With a given significance level of \(0.05\), for the first case where \(X^{2}=6.4\), we would not reject the null hypothesis indicating that sales might be equally divided among the four colors. However, for the second case (\(X^{2}=15.3\) at a significance level of \(0.01\)) and the third case (\(X^{2}=13.7\) with six colors at a significance level of \(0.05\)), we would reject the null hypothesis suggesting that sales are not equally divided among the colors.

Step-by-step solution

Understand Chi-Square Test and its Properties

In a Chi-square test, the null hypothesis is usually that there is no significant difference between the observed and expected frequencies.

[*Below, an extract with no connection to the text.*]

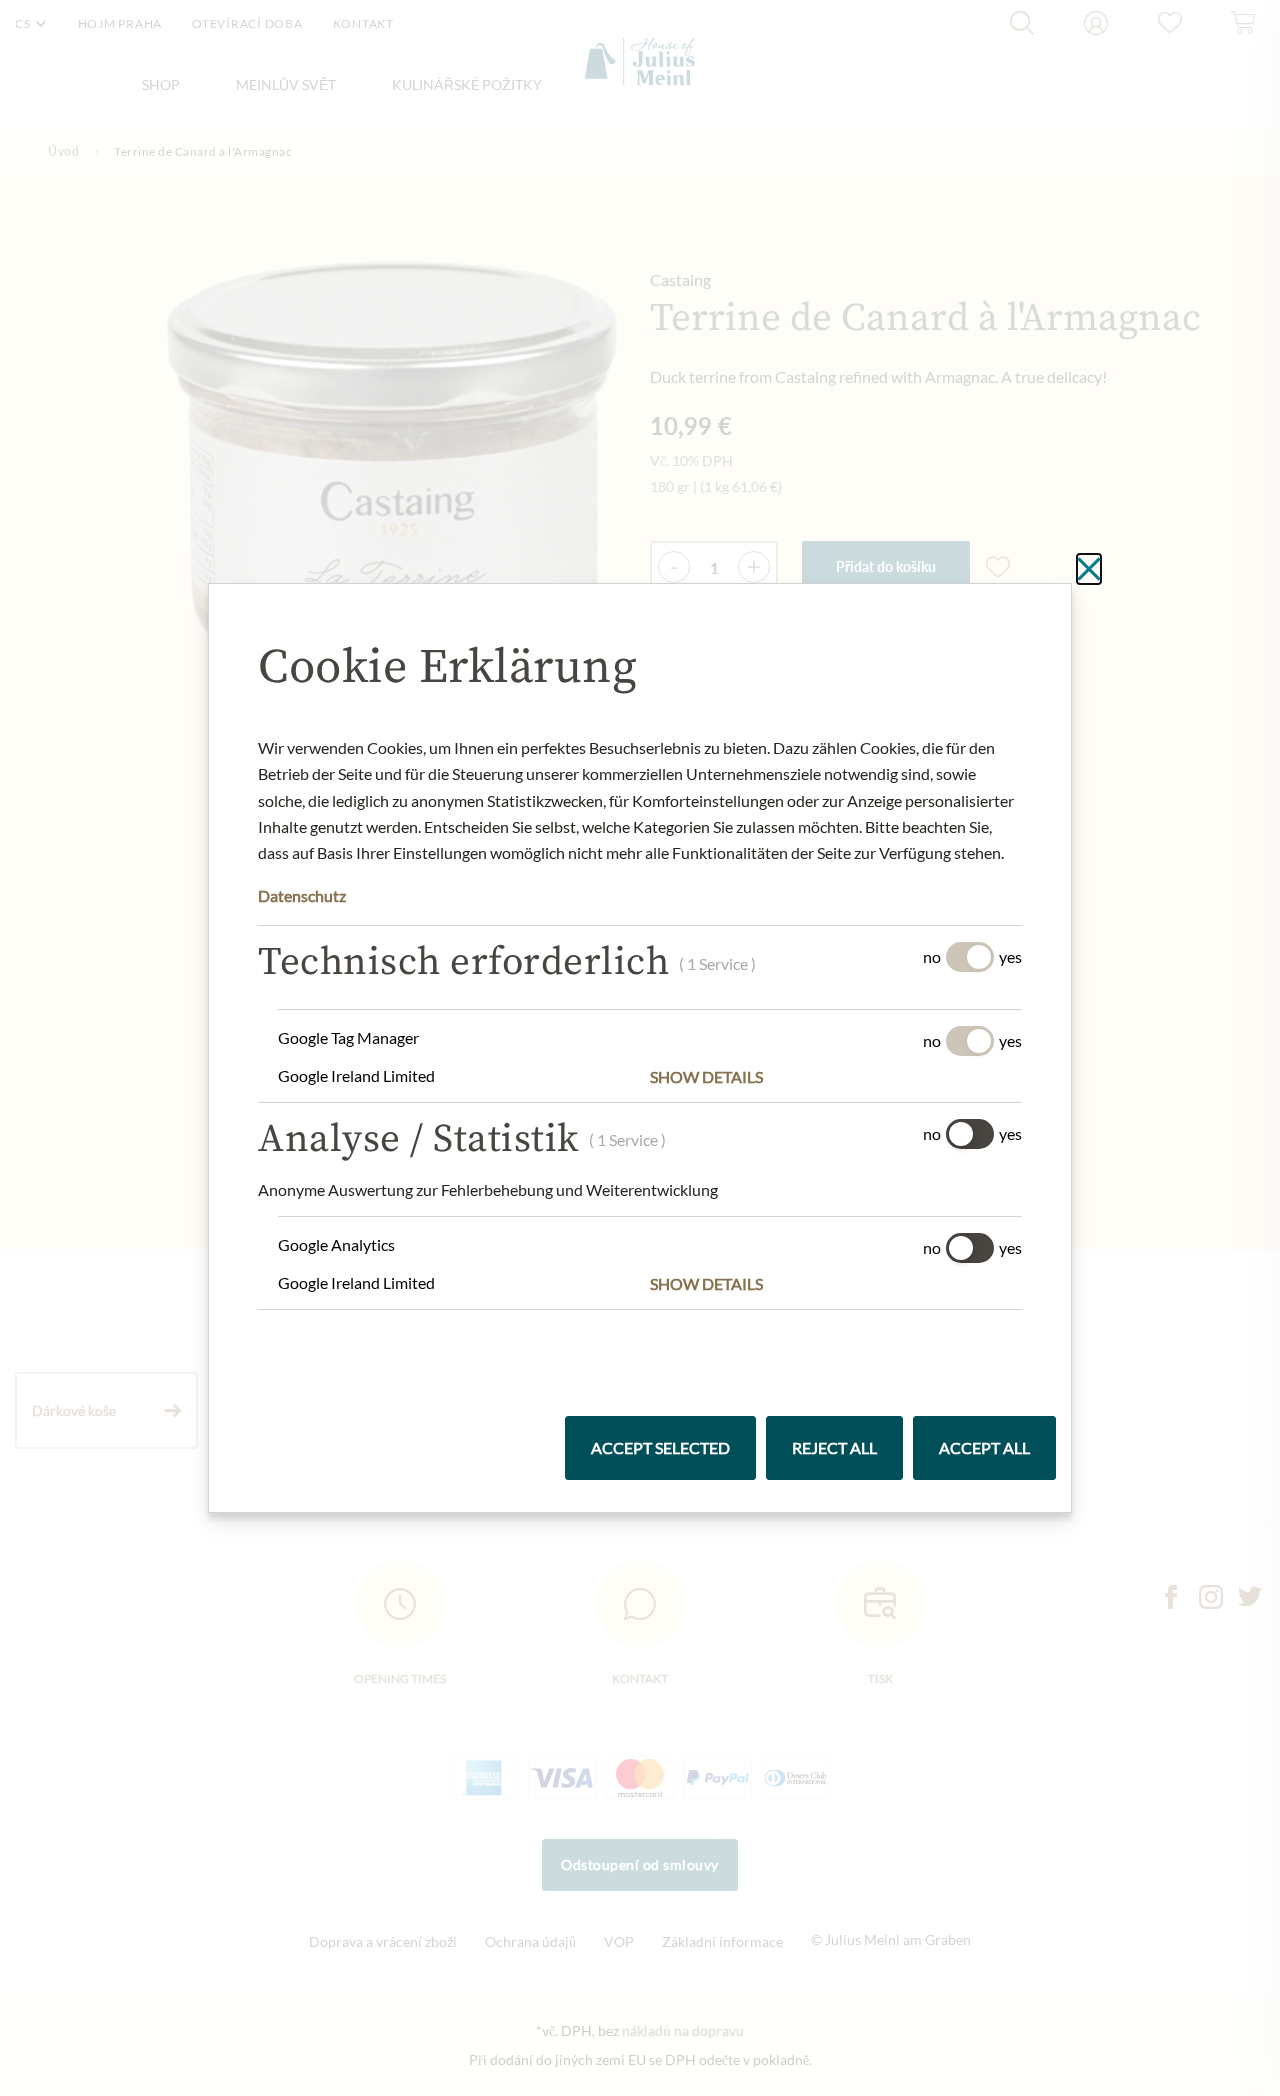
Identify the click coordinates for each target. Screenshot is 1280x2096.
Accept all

A smaller computed \(X^{2}\) value suggests that the observed data fits the expected data. The critical value of \(X^{2}\) increases with increasing degrees of freedom (which is one less than the number of categories) and with decreasing significance level (\(\alpha)\). Therefore, to reject the null hypothesis, the computed \(X^{2}\) must be greater than the critical \(X^{2}\) value.

Analyzing Scenario a

Here, the \(X^{2}\) value is \(6.4\), the significance level (\(\alpha)\) is \(0.05\), and the number of colors/categories is \(4\), so the degrees of freedom is \(4-1 = 3\). Consulting a Chi-square distribution table, it can be seen that the critical \(X^{2}\) value for \(3\) degrees of freedom at \(0.05\) significance level is approximately \(7.815\). Since the computed \(X^{2}\) value of \(6.4\) is less than the critical value, we would not reject the null hypothesis. We may conclude that sales are equally divided among the four colors.

Analyzing Scenario b

Here, the \(X^{2}\) value is \(15.3\), the significance level (\(\alpha)\) is \(0.01\), and the number of colours/categories remains \(4\), so the degrees of freedom is still \(3\). Consulting a Chi-square distribution table, the critical \(X^{2}\) value for \(3\) degrees of freedom at \(0.01\) significance level is approximately \(11.345\). Since the computed \(X^{2}\) value of \(15.3\) is greater than the critical value, we would reject the null hypothesis. We may conclude that sales are not equally divided among the four colors.

Analyzing Scenario c

In this scenario, the \(X^{2}\) value is \(13.7\), the significance level (\(\alpha)\) is \(0.05\), and the number of colors/categories is \(6\), so the degrees of freedom is \(6-1=5\). Consulting a Chi-square distribution table, the critical \(X^{2}\) value for \(5\) degrees of freedom at \(0.05\) significance level is approximately \(11.071\). Since the computed \(X^{2}\) value of \(13.7\) is greater than the critical value, we would reject the null hypothesis. We may conclude that sales are not equally divided among the six colors.